7000 Franken sind dem Politaktivisten Harald Buchmann von der Universität und der Stadtpolizei St. Gallen in Rechnung gestellt worden. Er hatte im Januar eine Anti-WEF-Aktion initiiert. Der Kommentar Buchmanns: «Ich werde nicht bezahlen.»

Die Aktion fand vor der Hochschule St. Gallen statt.
Die Aktion fand vor der Hochschule St. Gallen statt.
Harald Buchmann bestätigte gegenüber der Nachrichtenagentur SDA Medienberichte, wonach ihm der Einsatz der Polizei und derjenige eines von der Universität St. Gallen (HSG) beauftragten Sicherheitsdienstes in Rechnung gestellt wurden. «Man will mich fertigmachen», sagte er. Die Rechnungen seien «völlig daneben».

Weil keine Anklage gegen ihn erhoben worden sei und ihm niemand sagen könne, er habe etwas Verbotenes gemacht, werde er die Rechnungen im Gesamtbetrag von rund 7000 Franken nicht bezahlen.

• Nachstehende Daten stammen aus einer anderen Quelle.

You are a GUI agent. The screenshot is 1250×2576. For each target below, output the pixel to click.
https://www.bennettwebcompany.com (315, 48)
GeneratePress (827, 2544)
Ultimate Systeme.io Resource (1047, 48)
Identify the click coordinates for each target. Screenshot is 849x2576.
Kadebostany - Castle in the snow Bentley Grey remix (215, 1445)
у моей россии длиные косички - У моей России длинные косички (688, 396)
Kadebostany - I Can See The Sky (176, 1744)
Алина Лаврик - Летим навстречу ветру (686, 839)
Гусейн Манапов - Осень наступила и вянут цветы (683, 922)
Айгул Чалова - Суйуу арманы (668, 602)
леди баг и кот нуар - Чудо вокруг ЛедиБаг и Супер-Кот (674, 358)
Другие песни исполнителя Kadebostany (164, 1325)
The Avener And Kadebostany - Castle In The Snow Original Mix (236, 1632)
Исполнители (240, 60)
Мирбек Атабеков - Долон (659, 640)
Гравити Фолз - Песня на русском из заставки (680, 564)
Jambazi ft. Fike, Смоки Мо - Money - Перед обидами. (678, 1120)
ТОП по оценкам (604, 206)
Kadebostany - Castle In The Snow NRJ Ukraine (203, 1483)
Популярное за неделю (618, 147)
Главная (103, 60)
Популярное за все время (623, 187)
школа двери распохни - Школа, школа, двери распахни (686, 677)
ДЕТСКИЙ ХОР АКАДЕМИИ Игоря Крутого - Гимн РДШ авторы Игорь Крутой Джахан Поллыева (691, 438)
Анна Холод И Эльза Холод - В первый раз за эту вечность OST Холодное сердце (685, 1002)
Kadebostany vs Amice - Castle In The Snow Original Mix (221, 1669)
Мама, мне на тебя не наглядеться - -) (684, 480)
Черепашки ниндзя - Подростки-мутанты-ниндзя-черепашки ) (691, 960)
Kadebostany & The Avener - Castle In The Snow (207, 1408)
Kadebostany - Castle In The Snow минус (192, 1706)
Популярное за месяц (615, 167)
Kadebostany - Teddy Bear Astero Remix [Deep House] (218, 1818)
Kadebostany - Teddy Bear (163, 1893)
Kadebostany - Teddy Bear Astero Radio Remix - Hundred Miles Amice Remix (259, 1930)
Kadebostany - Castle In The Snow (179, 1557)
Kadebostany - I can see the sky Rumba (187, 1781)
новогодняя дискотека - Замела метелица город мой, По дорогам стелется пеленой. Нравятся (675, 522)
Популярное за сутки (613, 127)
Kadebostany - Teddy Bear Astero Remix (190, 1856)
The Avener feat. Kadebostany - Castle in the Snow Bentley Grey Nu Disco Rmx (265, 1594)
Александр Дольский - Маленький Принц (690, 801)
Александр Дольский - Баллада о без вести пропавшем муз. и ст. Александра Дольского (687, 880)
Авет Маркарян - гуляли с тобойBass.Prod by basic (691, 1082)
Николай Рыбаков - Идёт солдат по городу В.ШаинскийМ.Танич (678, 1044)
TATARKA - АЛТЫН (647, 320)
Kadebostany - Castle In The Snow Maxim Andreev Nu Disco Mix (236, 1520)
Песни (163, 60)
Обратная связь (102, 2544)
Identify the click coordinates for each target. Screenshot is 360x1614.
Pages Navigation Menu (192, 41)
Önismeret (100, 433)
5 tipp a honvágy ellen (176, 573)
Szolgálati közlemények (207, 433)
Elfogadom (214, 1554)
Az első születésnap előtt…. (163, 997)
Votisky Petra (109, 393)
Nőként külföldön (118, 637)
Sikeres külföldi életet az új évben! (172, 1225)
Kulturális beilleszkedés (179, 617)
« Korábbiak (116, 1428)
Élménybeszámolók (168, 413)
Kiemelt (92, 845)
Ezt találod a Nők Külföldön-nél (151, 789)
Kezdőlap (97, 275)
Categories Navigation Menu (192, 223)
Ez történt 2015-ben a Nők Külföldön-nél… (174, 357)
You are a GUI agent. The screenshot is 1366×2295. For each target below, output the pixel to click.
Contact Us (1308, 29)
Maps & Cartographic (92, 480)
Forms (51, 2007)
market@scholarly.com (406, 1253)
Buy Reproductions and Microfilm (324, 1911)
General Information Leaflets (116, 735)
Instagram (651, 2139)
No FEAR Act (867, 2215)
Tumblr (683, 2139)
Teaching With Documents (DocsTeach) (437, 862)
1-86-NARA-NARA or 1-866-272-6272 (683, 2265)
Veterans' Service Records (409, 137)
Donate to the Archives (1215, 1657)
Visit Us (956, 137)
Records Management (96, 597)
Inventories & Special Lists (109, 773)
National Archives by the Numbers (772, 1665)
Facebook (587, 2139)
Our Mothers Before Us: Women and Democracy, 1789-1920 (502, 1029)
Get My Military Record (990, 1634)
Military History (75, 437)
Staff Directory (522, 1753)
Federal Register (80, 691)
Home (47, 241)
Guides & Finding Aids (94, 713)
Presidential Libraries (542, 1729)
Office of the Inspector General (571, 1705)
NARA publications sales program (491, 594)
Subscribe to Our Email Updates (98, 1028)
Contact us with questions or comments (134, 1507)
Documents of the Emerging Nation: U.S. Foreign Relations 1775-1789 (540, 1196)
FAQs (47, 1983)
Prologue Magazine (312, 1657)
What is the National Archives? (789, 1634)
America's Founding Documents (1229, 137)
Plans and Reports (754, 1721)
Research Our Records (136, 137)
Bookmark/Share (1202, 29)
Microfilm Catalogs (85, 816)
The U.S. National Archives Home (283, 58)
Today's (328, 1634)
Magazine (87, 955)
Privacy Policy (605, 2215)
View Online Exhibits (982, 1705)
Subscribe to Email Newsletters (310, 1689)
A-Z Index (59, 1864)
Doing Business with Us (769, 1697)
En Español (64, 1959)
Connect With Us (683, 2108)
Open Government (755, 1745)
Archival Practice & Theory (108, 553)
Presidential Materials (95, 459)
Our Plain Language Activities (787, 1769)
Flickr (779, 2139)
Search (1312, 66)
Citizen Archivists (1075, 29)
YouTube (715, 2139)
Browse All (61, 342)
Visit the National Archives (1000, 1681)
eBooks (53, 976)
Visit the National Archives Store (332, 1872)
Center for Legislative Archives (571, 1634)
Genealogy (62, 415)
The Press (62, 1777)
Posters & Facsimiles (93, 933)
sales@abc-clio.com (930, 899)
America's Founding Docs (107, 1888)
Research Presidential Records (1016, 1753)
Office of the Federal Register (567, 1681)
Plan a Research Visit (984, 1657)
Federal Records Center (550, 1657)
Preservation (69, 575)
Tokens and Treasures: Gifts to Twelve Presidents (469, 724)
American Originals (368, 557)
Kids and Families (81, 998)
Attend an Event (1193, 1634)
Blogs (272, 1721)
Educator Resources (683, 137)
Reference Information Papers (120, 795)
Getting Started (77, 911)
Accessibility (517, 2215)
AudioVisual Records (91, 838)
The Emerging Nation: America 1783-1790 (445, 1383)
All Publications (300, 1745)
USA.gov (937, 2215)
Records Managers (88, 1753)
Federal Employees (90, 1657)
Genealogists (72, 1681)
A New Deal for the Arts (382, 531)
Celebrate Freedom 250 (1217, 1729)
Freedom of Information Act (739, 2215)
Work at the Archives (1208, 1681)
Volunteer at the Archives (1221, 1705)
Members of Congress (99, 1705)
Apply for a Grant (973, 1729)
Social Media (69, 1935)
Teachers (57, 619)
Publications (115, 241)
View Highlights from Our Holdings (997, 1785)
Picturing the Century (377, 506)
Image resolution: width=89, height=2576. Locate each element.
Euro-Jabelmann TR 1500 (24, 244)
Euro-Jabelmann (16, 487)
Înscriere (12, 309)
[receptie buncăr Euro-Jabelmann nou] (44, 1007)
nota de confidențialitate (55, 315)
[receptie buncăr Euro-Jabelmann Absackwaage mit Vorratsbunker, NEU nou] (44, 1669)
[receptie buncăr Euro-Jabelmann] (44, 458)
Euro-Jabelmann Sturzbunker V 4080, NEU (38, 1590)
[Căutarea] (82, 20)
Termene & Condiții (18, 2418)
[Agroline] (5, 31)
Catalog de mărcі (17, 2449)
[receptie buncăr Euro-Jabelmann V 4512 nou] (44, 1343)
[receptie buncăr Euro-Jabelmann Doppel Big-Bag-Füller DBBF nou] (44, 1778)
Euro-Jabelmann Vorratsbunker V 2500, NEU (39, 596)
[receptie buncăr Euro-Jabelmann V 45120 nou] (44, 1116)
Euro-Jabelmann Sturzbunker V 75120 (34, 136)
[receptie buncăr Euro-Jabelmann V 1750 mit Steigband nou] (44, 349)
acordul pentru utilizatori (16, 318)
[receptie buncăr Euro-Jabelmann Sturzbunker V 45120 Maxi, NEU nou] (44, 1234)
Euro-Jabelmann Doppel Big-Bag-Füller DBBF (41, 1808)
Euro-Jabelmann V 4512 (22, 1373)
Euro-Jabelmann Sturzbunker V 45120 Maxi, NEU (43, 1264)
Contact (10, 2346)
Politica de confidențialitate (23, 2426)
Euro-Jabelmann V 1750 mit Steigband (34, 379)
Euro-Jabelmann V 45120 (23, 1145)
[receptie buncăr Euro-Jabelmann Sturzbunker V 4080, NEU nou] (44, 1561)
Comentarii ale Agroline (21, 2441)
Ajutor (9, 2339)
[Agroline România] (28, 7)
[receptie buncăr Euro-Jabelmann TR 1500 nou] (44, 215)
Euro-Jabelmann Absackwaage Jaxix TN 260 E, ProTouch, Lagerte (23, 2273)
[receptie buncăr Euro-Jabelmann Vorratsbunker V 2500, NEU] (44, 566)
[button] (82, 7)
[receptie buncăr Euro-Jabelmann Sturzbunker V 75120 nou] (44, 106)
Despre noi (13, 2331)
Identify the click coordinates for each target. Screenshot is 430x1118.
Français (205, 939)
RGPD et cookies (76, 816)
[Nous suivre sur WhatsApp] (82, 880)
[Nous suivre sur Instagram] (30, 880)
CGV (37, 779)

Buchmann hatte im Januar für die Gruppe «Aktiv unzufrieden, deren Sprecher er damals war, eine Demonstration zusammen mit dem sogenannten »Schwarzen Block« angekündigt. Das rief die Polizei und die Universität auf den Plan. Polizisten und Angestellte einer Sicherheitsfirma wurden aufgeboten. Sie beobachteten die Aktion.

Die Demonstration richtete sich gegen das World Economic Forum (WEF) in Davos. An der Kundgebung vor der HSG nahmen eine Handvoll Aktivisten teil. Der »Schwarze Block« entpuppte sich als eine mit schwarzem Plastik überzogene Holzbeige. Die Anti-WEF-Aktion verlief friedlich - doch Harald Buchmann kommt sie jetzt teuer zu stehen.

Und nicht nur das: Die Universität St. Gallen, an der Buchmann zur Zeit der Aktion studiert hatte, hat gegen ihn ein Disziplinarverfahren eingeleitet. Das Verfahren ist hängig.